Ken, part of a group of smart middle-schoolers called the ENGINERDS, is giddy when he finds a box on his doorstep full of parts for a robot. He and his friend Dan start to put it together -- but then the robot finishes assembling itself, introduces himself as Greeeg, and demands to be fed. Everything. Before long, Greeeg has consumed everything in the house and has begun firing dangerous cubes out of his bottom. Ken's enthusiasm gives way to dread as he, Dan, and fellow EngiNerds realize Greeeg is just one of many insatiably hungry robots whose single-minded mission is proving dangerous. As the robots grow more aggressive, Ken and his friends need to come up with a science-smart plan to fight back and -- hopefully -- save the world.

Is it any good?

Jarrett Lerner's strong entry into the growing genre of STEM adventures hits some of the hallmarks -- like robots and DIY problem-solving skills -- but adds a welcome dose of emotional authenticity. EngiNerds is narrated by Ken, who's alternately loyal, dismissive, warmhearted, cocky, humbled, and courageous. Readers may be drawn in by rogue robots and plentiful potty humor, but they'll stay for the well-developed story and perceptive portrayal of kids whose passions aren't always understood, even by their closest friends. The robots' raging appetites are good for laughs, but there's real food for thought in the backstory of how and why the robots were designed.

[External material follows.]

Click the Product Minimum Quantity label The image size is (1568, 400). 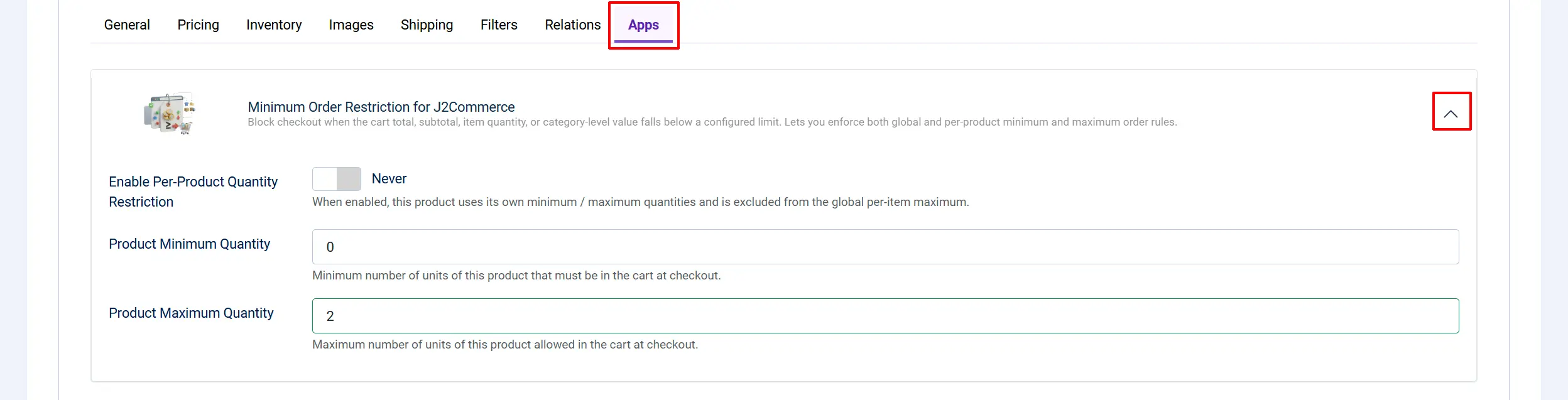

The book is crying out for a how-to on making a catapult from chopsticks -- but inspired readers may enjoy the challenge of figuring it out. A few plot threads hint at the direction of the next book, set up by a cliffhanger ending.

Talk to your kids about ...

  • Families can talk about how the EngiNerds try to solve problems they accidentally create. Do you think they're very responsible?

  • Do you think Ken is a good friend?

  • Which is more interesting to you: the science and engineering aspects of the story or the plot?